- Problem to work on
The required output is the line with "has width=931, height=532." plus all lines that follow it to the end of the listing below, written out exactly, with no pictures.
———
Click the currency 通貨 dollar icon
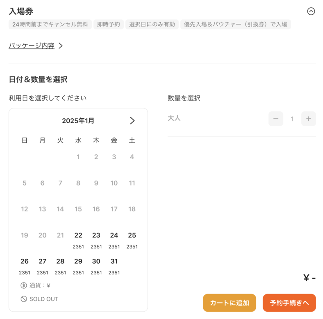 (x=24, y=285)
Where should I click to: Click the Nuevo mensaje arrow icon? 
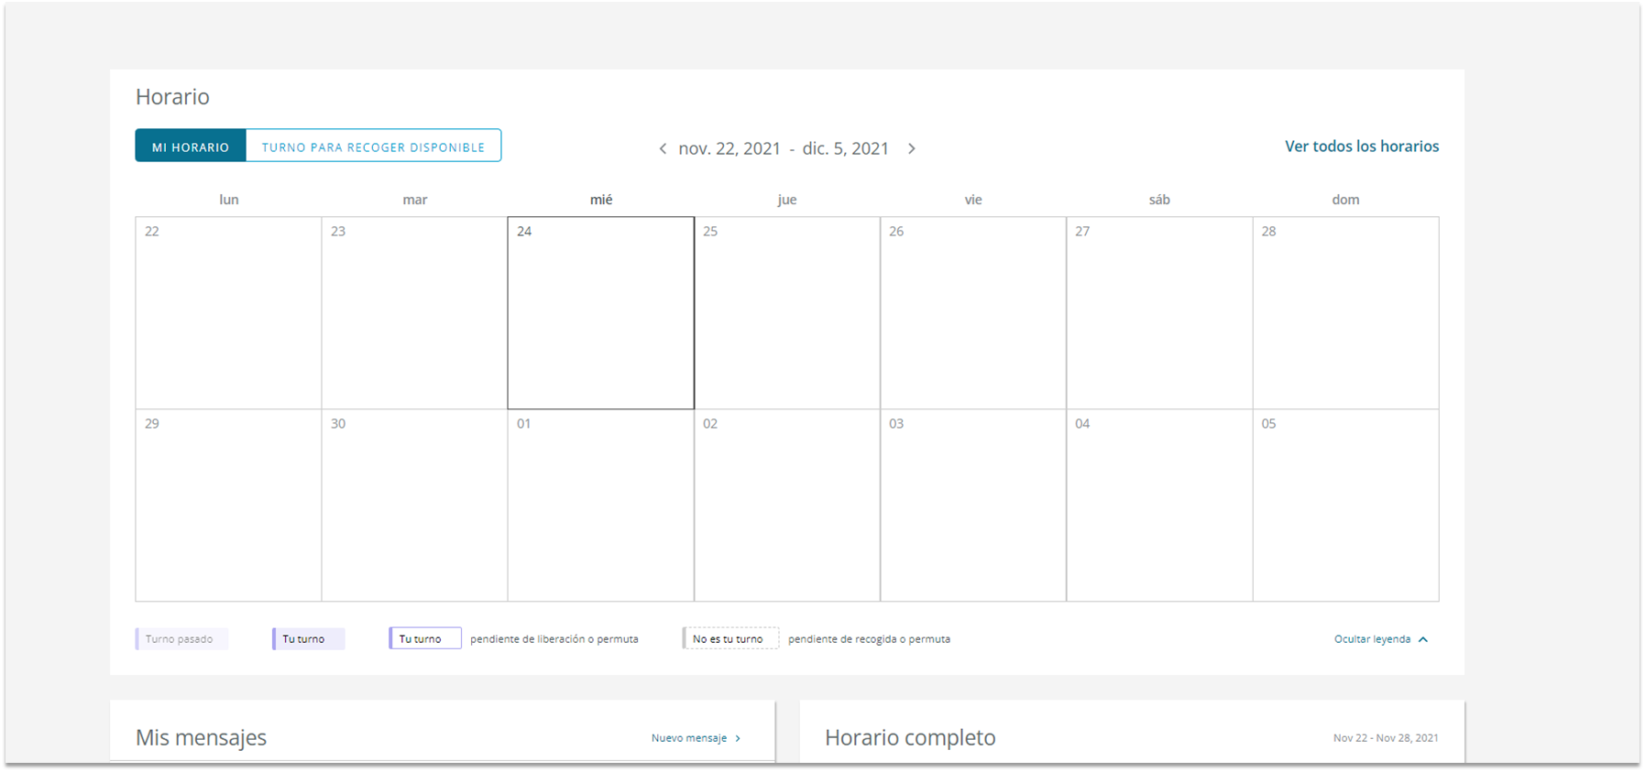tap(738, 738)
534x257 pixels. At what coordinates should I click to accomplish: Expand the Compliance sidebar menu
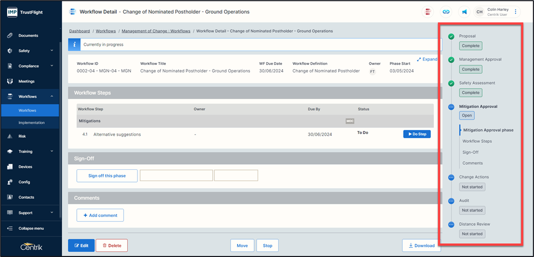51,66
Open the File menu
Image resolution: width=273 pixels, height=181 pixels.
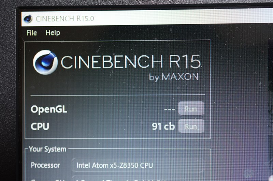(x=32, y=33)
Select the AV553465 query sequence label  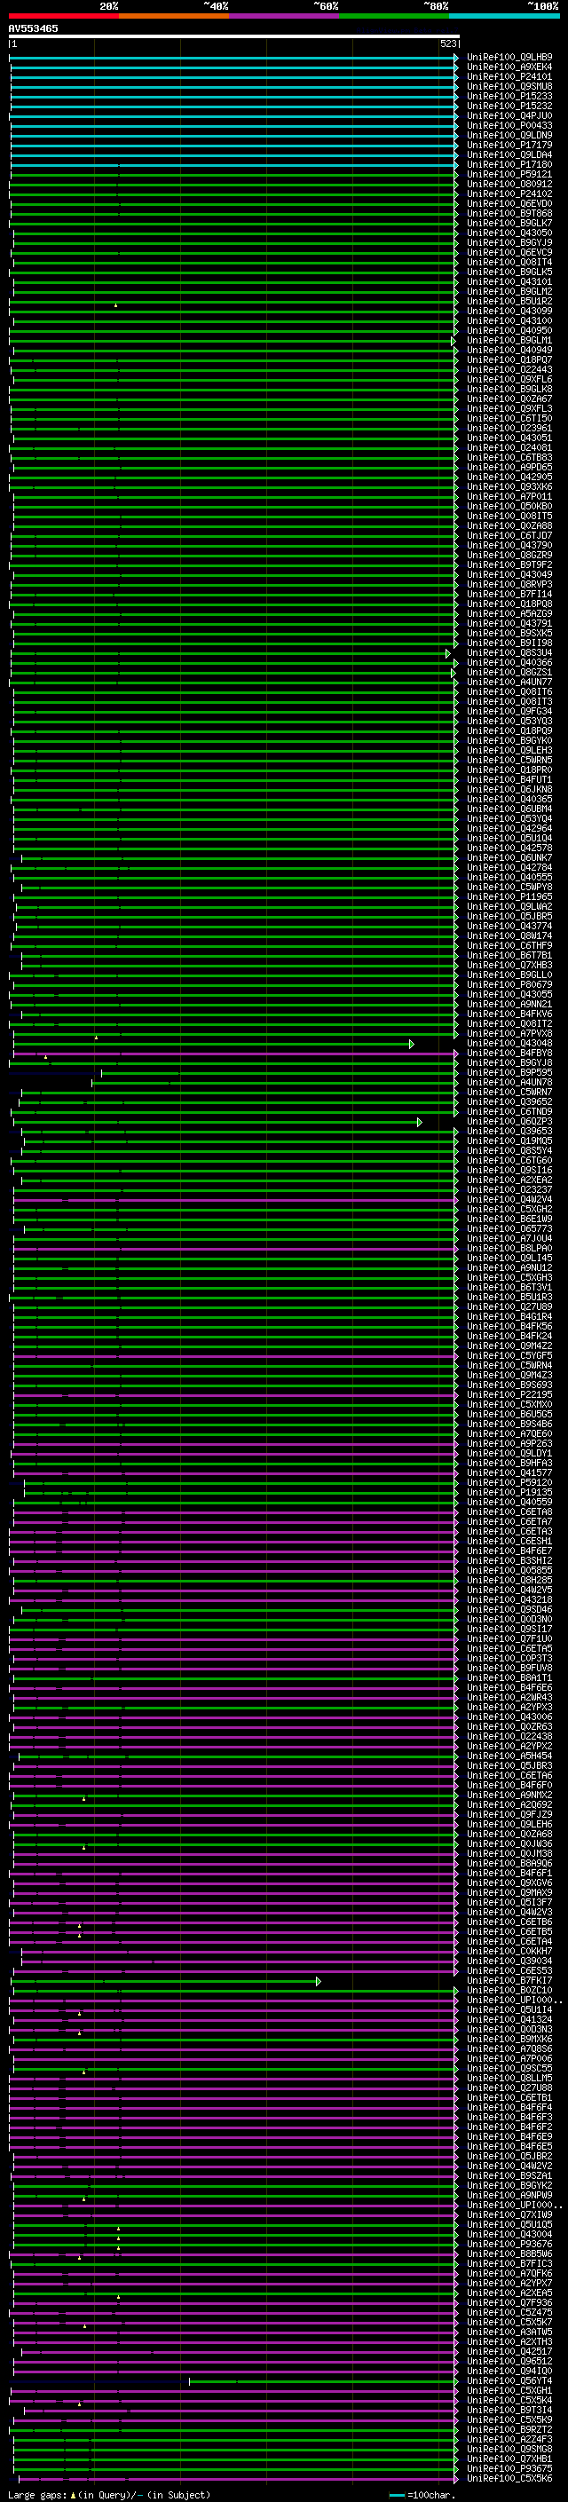(33, 28)
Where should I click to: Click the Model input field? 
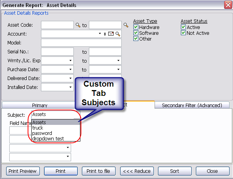pyautogui.click(x=81, y=43)
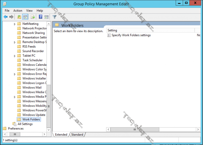Toggle the Show/Hide Action Pane icon
The image size is (203, 145).
tap(46, 17)
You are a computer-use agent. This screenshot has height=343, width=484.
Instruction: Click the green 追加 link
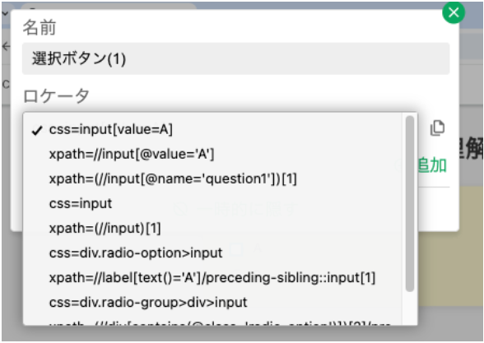pyautogui.click(x=432, y=165)
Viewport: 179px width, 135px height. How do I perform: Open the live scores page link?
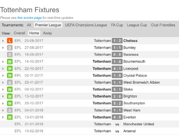(x=30, y=18)
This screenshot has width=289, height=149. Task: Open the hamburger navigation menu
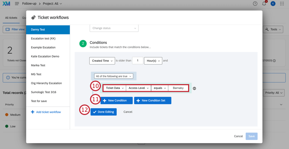[17, 4]
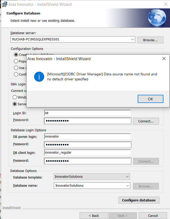The height and width of the screenshot is (219, 170).
Task: Click OK in the ODBC error dialog
Action: [150, 99]
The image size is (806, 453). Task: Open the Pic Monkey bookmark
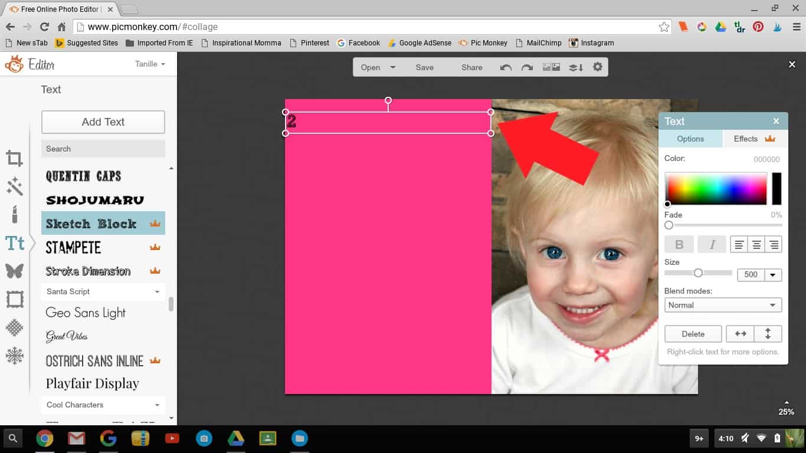(x=483, y=43)
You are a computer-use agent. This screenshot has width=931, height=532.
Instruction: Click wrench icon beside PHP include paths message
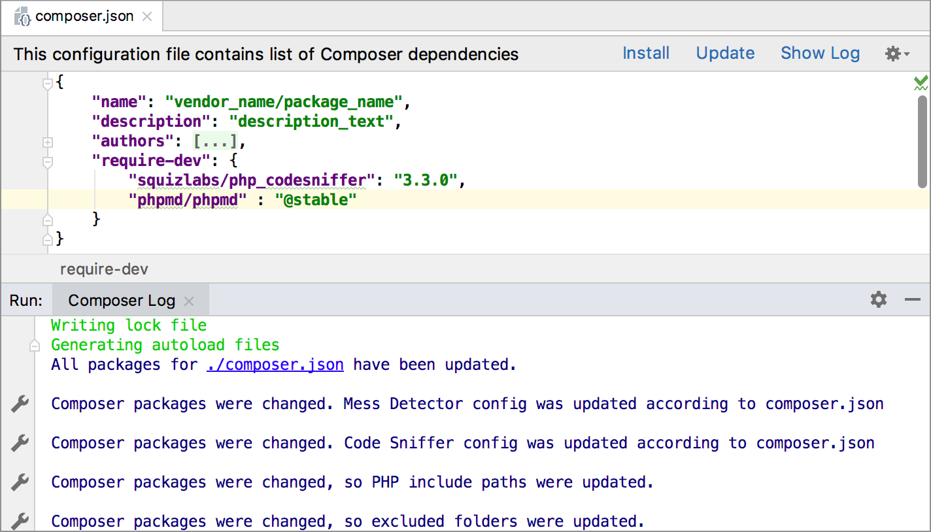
———
- Problem solution
You are a computer-use agent. This screenshot has width=931, height=532.
Instruction: Click wrench icon beside PHP include paths message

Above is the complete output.